I can't tell which way you mean this, but that sounds similar to the situation with most public domain musical compositions - the manuscripts may be completely open but a specific typesetting can still under copyright. And like that case, "just" tracing a font / typesetting a composition is still a fair amount of work.
This person isn't just collecting existing letter shapes; inventing a new letter shapes would be protected by copyright?
There are lots of things that can't be copyrighted.
For example you can't copyright an anatomy drawing: https://www.skeletaldrawing.com/licensing (i.e. the layout of the bones, etc) but you can copyright your specific drawing - but someone else could draw in the same style and not violate your copyright.
Same here: You can't copyright the shape of the letters, but you can copyright you specific ttf program (expression), but someone else can make the same letter shapes if they want.
There are many ways to draw the same letter, as there are many ways to draw a cat.
Also if one draws letters that look like cats, will they fall under copyright protection?
You need something "extra", some kind of style that is distinct.

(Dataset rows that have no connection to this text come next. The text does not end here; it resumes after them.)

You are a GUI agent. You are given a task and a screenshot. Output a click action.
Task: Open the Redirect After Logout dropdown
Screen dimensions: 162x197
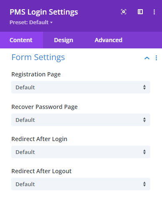coord(81,184)
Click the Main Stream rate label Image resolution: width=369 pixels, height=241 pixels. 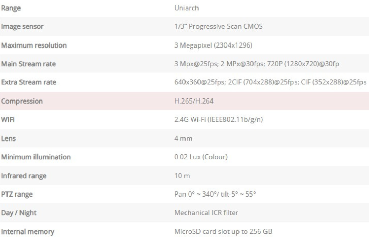(x=28, y=64)
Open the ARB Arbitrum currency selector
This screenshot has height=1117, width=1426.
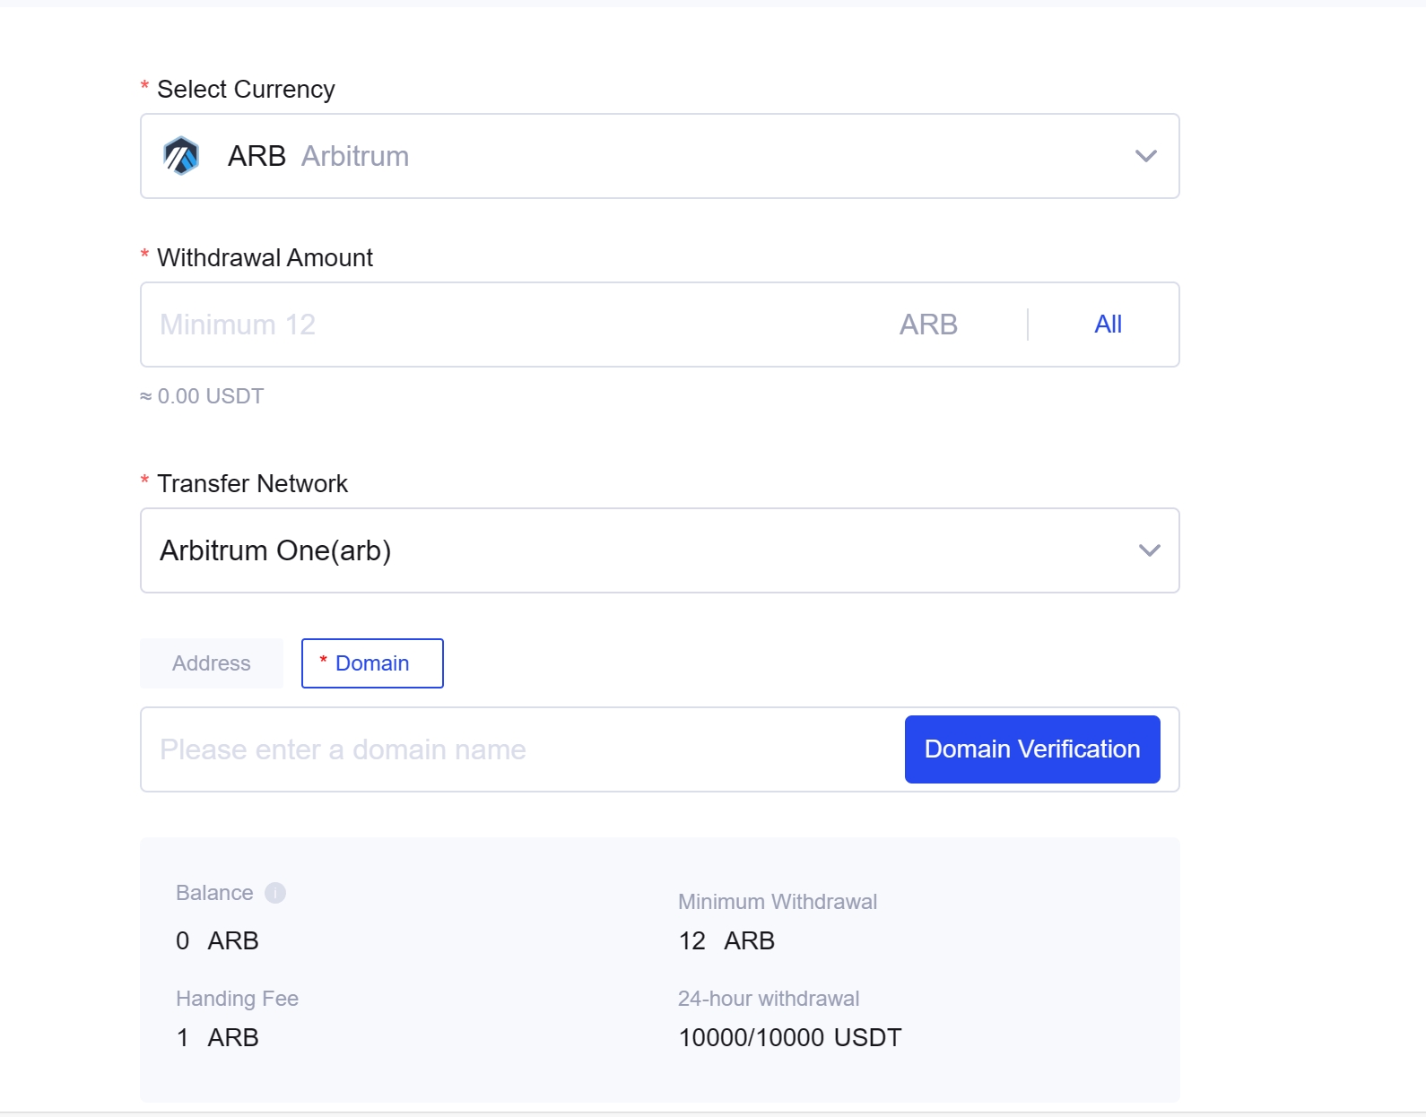(628, 156)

I'm not saying your drawing has no copyright - it does, if someone reproduces it exactly that's illegal. I'm saying if someone makes the same type of drawing, in the same style, that's not infringement - even if they looked at yours, as long as they drew it themselves.
A font file is more like a config that’s used by your OS to render something, there’s no real interactivity in fonts (except some ligatures but those are just static tables, right?).
I would say that counts as interactivity.
Fonts aren't software in any meaningful sense of the word.
In the United States, it is settled precedent that typefaces are not copyrightable. That doesn't change just because they became digital in 1984.
It is settled law that letter shapes aren't copyrightable. Period.